Handful of hard work
THE?MEN of the Redman family – father, grandfather and son – will try desperately to break with the past to pursue their dreams on their own terms.
Soon though, it will be made painfully clear that their lives are inextricably linked and that the past exerts an inescapable grip on their future.
This could very well be a true life story of a Barbadian family, but it is actually a synopsis of writer, director, editor, Barbadian Russell Watson’s first feature length film that is to premiere in Barbados next week at the CaribbeanTales Film Festival.
It was a project too long in the making, but rewarding nonetheless, as Watson, a visual artist, actor and photographer, and therefore intimately familiar with working in the arts in Barbados, understood from the start that there was and would be very little finance to take the film through pre-production, post-production and distribution.

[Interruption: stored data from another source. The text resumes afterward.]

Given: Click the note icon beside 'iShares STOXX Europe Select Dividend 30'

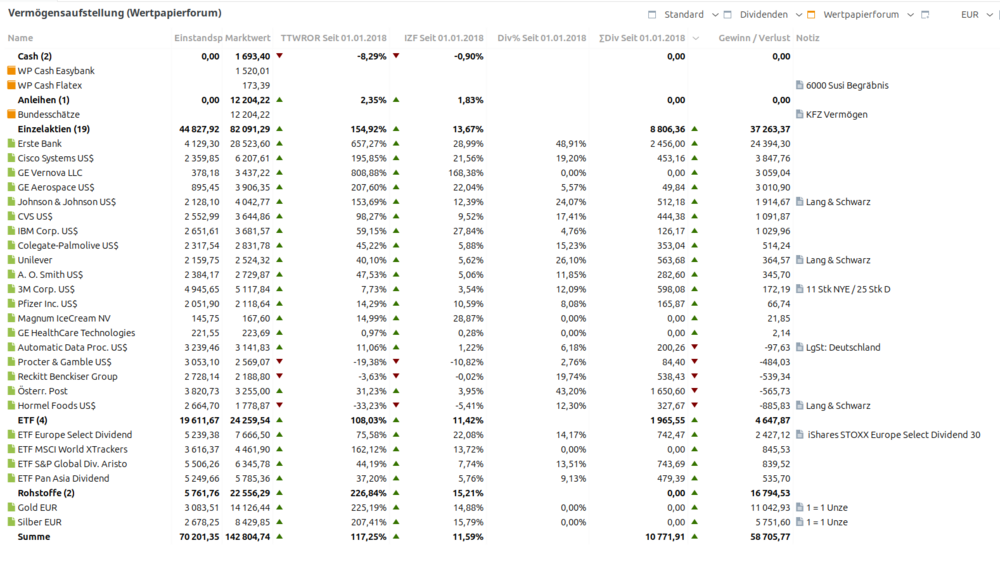Looking at the screenshot, I should (800, 434).
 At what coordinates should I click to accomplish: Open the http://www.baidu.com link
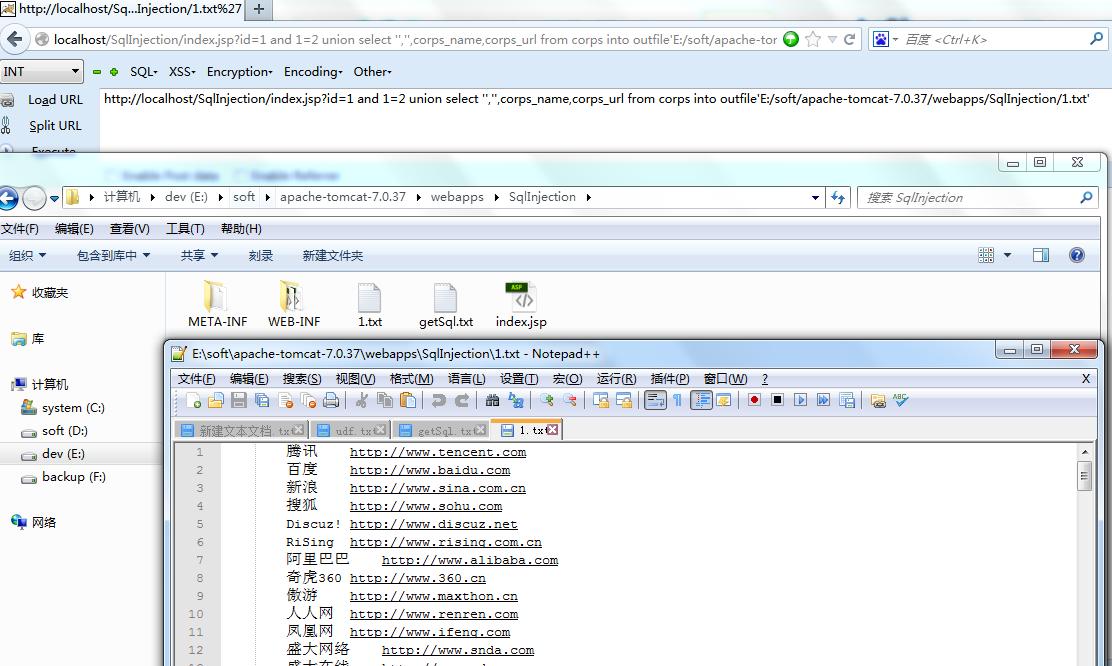click(430, 470)
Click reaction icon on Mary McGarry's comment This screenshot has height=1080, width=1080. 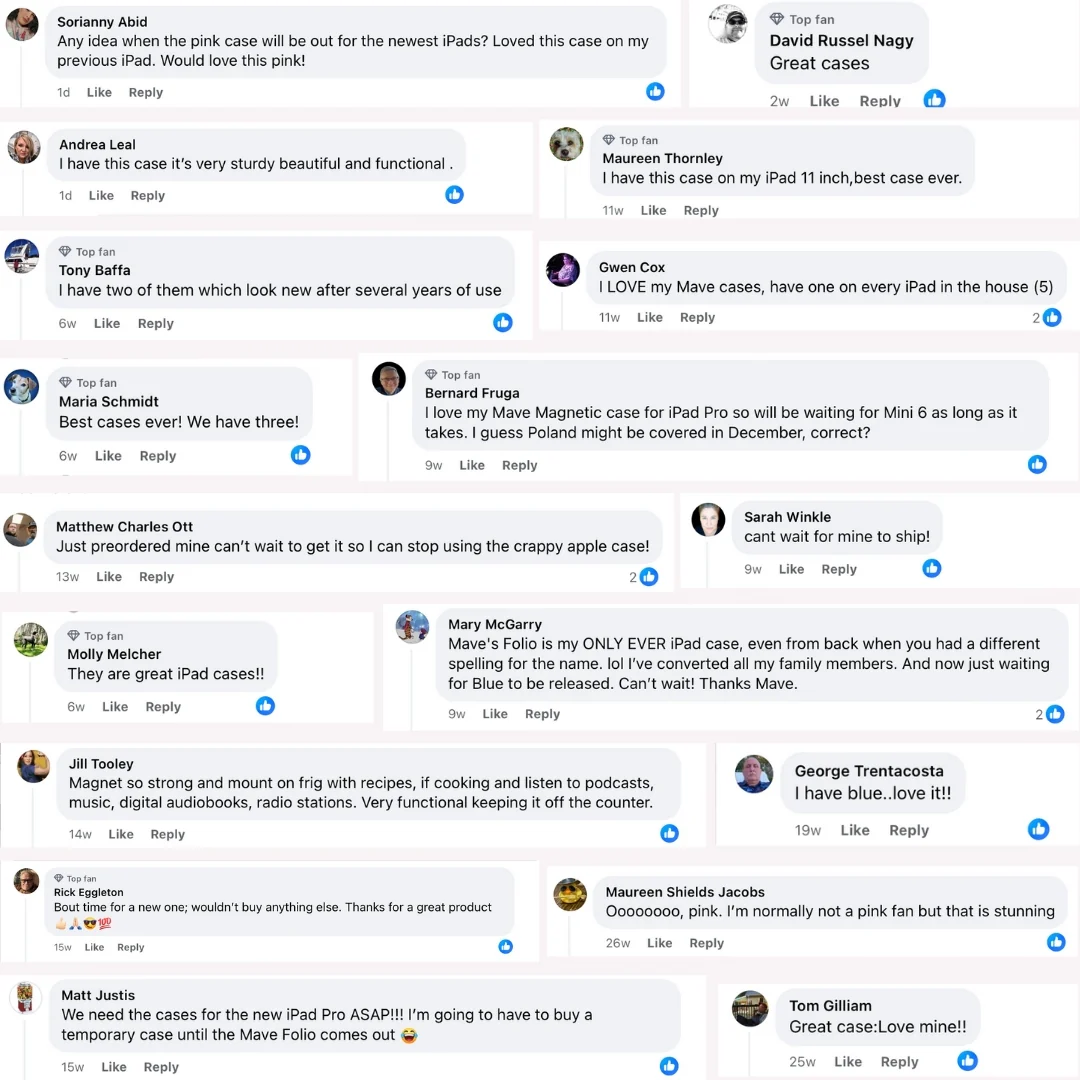[x=1054, y=714]
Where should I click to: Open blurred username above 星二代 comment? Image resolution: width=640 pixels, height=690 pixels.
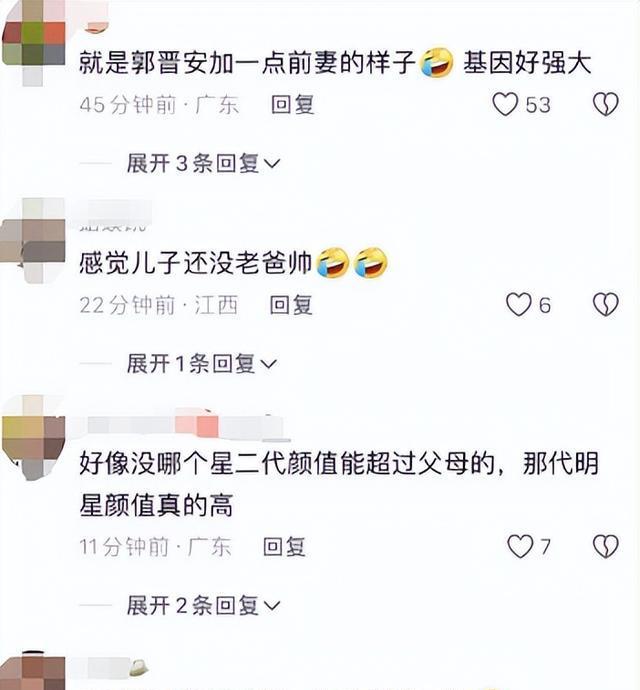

The movie started out as a student production in 2005 when Watson was enrolled in the MFA programme at the Art Institute of Chicago.
Originally intended to be a documentary about Caribbean tourism economies, the final fictional story is based on many hours of interviews with people from the region who were involved in agriculture and tourism.
However, the almost five years it took from start to finish has finally reached this point of being screened in the place where the film is set. He spoke to WE Magazine about how challenging it was to make A Handful Of Dirt.
“Making art of any kind challenges the soul, the intellect and the heart. From when I began researching the story, to the isolation of writing it, to working with cast and crew, to cutting the piece together, to working with post production service providers, to festival participation … all of it takes massive amounts of determination.
“But that is life in general. Nothing comes easy. So it was indeed very challenging,” he said, adding that the most significant challenge was financing each stage of the project.
His process of making the film was very “guerrilla style”, as he began researching and writing the script when he was an art student, and work on it happened only when he could fit it into his class schedule or in any spare time.
Shooting in Barbados began in December 2005 and ran for 15 days. Among the cast is Barbados’ own Cynthia Wilson, Luther Bourne, Kay Foster, Algie Yearwood, Samud Ali, Sheron Trotman and Marcia Burrowes, with actors from the Caribbean diaspora, including Alwin Bully and Nigel Scotland.
Production crew included cinematographer Mahmood Patel, make-up artiste Lia Gajadhar, Melanie Springer, Ian Smith, Michael Edwards and Jeffrey Bishop.
“When I decided to do it, there still was no money devoted to the project so it went into pre-production on sweat and pennies. Nigel Scotland who plays one of the leads was a student with me in Chicago at the time, and he was instrumental in guiding me through the pre-production process.
“He then went on to act in the film and do some of the camera work. All the people who came on at that time were on provisional payment contracts so we all worked for no pay,” Watson reminisced.
Producer Lisa Harewood joined HH production when Watson moved it to Barbados.
“We shot at a time when The Film Group was very active with production and running the Bridgetown film fest and the NCF was offering the Cultural Action Fund. These three elements: local grant funding for production, a local production crew committed to the experiment of Barbadian cinema and a producer willing to throw her full weight behind the project allowed me to focus on my role as director and allowed the production to be able to plan more succinctly.
“Lisa and I considered the limitations of where our industry was at the time and where we thought it was going and we budgeted to suit. We came in on budget for production but the fund shut down before we could re-apply for post-production financing. This meant that Lisa and I had to operate on a much looser structure during post because our money was coming from other work. This work of course took priority time-wise so the project was quite a few stops and starts during this time,” Watson said.
Now, at this point of distribution, the Handful Of Dirt team finds itself in the midst of a recession, but has received some support from both Invest Barbados and the Ministry of Culture, which has been used to tour a few film festivals.
“This has been excellent in allowing us to test the work in the market and it had been doing extremely well with audiences so we are now looking for an investor to support our full distribution plan,” Watson disclosed.
He should be justifiably proud since A Handful Of Dirt has been an official selection of the Trinidad and Tobago Film Festival, the African Diaspora Film Festival of New York, the Pan African Film Festival of Los Angeles, and will now be screened on the opening night of the Caribbean Tales Film Festival at the Frank Collymore Hall next Wednesday.